En entamant ma contribution avec cette anecdote, je veux me montrer un peu provoquant pour dire que chercher à régler les problèmes liés au aspects culturels lors de l'évaluation est en fait un débat assez tardif dans le processus de développement socio-économique, surtout si l'on convient que toute action développementale doit être par essence participative, et que l'implication des bénéficiaires doit être concrétisée assez précocement lors de deux étapes initiales importantes d'un processus de développement (élaboration de la problématique de développement, et identification des objectifs de développement/changement). Une telle stratégie est incontournable si nous voulons que les bénéficiaires soient activement impliqués lors des étapes ultérieures du processus de développement (implémentation/réalisation, suivi, évaluation, hand-over, etc.).

En lisant certaines contributions, dont plusieurs sont restées assez techniques et méthodologiques, je me suis senti au début des années 1980, quand le livre de Robert Chambers "Rural Development' Putting The Last First" car plusieurs des aspects culturels dans les processus de développement avaient été évoqués à partir. Celui-ci identifie les six préjugés (ou biais) important entravant le contact des étrangers avec la "réalité" rurale en général, et avec la pauvreté rurale la plus profonde, en particulier.

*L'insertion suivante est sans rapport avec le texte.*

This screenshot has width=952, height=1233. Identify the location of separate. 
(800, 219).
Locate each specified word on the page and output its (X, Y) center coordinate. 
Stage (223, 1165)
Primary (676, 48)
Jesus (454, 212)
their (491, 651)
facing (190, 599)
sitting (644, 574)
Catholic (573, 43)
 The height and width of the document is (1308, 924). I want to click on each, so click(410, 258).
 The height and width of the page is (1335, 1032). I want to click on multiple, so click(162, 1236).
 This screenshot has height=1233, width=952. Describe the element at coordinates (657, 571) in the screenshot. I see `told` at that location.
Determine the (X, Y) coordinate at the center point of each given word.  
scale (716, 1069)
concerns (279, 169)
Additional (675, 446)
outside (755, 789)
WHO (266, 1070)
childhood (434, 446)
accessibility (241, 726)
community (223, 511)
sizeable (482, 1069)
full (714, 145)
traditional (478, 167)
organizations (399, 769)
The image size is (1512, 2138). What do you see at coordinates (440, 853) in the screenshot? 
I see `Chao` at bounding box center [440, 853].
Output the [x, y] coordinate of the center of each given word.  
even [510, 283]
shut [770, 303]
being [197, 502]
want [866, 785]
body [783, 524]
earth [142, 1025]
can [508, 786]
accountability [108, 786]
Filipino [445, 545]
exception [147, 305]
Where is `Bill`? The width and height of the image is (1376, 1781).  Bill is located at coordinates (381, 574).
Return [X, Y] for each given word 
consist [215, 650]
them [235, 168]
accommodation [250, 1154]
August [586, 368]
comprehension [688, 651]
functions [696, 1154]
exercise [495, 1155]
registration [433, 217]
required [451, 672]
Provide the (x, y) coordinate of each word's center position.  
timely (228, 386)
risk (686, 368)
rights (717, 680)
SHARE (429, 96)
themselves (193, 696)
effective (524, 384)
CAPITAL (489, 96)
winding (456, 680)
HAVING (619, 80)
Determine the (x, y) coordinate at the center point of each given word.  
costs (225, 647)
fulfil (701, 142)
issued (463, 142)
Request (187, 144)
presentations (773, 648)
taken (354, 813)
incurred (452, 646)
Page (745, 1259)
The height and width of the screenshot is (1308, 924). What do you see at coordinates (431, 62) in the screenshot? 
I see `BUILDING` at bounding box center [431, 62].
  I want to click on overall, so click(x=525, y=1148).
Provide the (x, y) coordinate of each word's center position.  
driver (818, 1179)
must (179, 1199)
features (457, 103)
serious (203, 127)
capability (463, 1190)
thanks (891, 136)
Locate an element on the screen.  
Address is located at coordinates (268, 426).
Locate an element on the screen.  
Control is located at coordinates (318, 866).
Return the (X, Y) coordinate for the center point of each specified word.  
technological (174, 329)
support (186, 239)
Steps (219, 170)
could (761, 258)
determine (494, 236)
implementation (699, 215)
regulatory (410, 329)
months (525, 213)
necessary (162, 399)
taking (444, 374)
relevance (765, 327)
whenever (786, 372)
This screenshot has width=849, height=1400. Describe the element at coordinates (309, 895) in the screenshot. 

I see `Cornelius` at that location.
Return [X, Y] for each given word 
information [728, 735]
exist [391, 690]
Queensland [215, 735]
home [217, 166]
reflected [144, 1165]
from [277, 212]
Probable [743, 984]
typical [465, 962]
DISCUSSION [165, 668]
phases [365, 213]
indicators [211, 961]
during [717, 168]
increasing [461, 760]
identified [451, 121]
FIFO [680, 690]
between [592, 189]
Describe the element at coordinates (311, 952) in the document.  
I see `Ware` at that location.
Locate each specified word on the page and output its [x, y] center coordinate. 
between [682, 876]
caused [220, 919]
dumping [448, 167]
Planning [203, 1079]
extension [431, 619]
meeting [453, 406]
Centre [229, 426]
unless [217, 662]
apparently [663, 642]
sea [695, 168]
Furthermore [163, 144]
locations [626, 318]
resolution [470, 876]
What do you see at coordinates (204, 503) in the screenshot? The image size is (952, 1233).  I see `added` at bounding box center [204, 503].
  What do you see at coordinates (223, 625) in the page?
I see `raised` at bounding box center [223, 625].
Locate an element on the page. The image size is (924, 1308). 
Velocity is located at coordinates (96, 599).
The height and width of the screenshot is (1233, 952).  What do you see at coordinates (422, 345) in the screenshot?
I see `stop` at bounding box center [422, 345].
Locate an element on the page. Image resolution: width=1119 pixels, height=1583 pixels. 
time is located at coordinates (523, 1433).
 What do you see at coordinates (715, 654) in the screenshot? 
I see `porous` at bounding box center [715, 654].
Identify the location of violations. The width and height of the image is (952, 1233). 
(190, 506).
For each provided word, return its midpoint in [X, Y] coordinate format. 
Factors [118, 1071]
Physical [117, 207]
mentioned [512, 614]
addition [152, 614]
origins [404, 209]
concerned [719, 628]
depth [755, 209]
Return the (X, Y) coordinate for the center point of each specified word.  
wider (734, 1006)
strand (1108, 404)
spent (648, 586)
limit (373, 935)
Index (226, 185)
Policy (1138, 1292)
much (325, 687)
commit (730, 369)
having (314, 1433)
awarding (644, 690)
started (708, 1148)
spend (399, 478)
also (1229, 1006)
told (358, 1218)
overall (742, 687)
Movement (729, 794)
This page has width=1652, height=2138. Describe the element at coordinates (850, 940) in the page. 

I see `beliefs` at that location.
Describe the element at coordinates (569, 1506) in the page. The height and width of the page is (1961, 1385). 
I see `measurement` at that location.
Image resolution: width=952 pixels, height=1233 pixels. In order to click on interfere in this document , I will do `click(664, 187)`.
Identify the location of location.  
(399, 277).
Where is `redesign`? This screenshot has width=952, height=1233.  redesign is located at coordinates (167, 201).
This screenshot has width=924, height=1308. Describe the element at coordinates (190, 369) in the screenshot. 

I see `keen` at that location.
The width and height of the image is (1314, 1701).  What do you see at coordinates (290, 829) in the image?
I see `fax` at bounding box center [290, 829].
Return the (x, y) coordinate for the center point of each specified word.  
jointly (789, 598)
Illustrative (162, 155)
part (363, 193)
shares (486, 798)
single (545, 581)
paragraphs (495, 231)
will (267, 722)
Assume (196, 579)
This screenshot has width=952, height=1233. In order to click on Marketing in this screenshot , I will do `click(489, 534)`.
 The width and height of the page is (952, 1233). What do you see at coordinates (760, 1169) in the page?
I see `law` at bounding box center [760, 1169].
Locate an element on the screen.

Le débat sur les aspects culturels dans le cadre d'une évaluation est certes intéressant mais on ne peut pas nier que cela reste un débat assez réductionniste présentant l'évaluation d'une action de développement comme si c'était un ilot indépendant alors que c'est juste une étape dans le processus de cette action de développement et, qui plus est, intervient à un moment où ce processus est assez avancé dans le temps et l'espace, et peut-être atteint un point de non-retour dans son évolution.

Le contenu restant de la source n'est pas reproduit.